GCP (Good Clinical Practice)

Ensures the ethical and scientific integrity of clinical trials.

GCP covers the entire clinical trial process - from designing the study to obtaining informed consent from participants to monitoring and reporting the data. In other words, it’s here to protect the rights of participants while ensuring that the data collected in the clinical trial process is credible and reliable. It’s worth noting that any group or individual conducting clinical trials on humans and animals must comply with GCP.

It has 3 main goals:

  • Data Quality: All evidence and conclusions must be obtained scientifically. Otherwise, clinical trial data is considered unreliable.
  • Subject Safety: Both human and animal subjects in clinical trials must feel safe throughout the entire process. If that’s not the case, the investigators do not comply with GCP.
  • Subjects’s Rights Protection: Participants in clinical trials have at all times the right to confidentiality and privacy, the right to personal information, and the right to withdraw their participation.

GMP (Good Manufacturing Practice)

Ensures products are consistently produced and controlled according to quality standards.

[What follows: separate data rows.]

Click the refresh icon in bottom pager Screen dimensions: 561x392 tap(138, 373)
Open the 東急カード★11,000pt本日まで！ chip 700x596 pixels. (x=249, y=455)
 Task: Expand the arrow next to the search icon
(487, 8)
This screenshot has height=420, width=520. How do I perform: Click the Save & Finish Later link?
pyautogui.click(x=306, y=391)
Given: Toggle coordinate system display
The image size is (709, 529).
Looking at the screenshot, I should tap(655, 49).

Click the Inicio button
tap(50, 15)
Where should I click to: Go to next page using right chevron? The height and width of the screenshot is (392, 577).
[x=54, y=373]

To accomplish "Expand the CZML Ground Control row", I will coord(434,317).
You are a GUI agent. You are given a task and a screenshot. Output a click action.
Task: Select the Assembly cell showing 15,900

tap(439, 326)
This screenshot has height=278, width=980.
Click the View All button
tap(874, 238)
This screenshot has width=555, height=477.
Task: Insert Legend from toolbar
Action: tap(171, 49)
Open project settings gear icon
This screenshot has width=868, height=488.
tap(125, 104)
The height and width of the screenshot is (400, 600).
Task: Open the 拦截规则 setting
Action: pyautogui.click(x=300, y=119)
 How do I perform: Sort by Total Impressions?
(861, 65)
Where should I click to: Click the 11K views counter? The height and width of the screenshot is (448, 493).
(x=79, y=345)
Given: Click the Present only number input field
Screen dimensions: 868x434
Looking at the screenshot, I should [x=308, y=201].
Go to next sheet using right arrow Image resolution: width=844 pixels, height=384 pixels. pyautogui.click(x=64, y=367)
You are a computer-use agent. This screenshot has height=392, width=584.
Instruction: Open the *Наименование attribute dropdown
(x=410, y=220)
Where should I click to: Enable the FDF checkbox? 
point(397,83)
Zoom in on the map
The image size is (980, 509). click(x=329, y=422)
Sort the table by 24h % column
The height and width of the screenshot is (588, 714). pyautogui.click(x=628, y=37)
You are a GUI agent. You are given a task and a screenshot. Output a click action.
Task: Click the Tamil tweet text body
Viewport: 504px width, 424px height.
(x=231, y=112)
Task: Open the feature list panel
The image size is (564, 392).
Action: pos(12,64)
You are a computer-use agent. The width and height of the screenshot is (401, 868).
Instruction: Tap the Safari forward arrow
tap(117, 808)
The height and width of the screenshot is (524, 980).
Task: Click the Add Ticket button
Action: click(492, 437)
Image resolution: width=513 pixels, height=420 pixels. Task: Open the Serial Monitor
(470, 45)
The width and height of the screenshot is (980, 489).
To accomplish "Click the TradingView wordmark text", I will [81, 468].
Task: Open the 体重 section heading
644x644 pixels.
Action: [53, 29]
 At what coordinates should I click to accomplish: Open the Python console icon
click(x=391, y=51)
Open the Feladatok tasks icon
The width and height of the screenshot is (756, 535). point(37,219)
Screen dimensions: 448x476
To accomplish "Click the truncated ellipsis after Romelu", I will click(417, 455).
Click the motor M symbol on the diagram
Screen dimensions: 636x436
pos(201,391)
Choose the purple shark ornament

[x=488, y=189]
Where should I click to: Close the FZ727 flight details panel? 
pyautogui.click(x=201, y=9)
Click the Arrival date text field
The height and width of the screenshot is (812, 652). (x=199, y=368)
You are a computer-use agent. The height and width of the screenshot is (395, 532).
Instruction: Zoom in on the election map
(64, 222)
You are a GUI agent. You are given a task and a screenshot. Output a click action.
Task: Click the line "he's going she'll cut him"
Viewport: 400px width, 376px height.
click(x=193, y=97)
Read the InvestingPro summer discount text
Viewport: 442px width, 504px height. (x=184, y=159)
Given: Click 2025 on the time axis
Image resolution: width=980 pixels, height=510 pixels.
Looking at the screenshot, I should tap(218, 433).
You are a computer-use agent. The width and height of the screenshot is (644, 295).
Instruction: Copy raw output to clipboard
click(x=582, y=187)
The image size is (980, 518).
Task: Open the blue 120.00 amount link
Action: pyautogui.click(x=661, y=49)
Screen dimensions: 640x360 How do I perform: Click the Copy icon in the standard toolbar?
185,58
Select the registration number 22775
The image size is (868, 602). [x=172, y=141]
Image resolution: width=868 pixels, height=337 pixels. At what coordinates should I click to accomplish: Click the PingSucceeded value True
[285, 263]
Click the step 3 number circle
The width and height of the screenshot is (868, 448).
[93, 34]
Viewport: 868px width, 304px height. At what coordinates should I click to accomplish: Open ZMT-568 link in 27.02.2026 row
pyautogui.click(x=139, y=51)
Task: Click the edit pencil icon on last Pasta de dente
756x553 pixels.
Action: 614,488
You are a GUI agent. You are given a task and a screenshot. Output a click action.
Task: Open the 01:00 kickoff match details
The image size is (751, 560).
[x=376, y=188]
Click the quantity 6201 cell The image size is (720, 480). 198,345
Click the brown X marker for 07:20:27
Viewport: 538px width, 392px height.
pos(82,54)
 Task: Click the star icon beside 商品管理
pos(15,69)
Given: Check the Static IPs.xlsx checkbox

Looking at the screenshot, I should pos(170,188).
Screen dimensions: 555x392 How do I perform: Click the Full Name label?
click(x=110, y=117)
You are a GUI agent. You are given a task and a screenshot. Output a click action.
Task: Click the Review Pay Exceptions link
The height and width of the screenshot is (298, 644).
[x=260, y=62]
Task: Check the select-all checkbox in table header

This practice is essential during the manufacturing of pharmaceutical products and medical devices to ensure product safety. In a nutshell, GMP covers every production aspect, from the starting material to the equipment. It requires companies that follow it to document each step of the manufacturing process and provide good traceability.

GMP breaks down into 5 main components:

  • People: All employees must follow manufacturing processes and regulations. Every employee must undertake GMP training to fully understand their role and responsibility.
  • Products: All products have to undergo constant testing, comparison, and quality assurance before they are distributed to the customers.
  • Processes: All processes have to be clear, consistent, properly documented, and delivered to all employees.
  • Procedures: All procedures a company implements must be explained to all employees to ensure consistency in following them. Any deviation should be reported and investigated.
  • Premises: All premises should be organized in a way that avoids cross-contamination and accidents. All equipment should be placed and stored properly and calibrated regularly.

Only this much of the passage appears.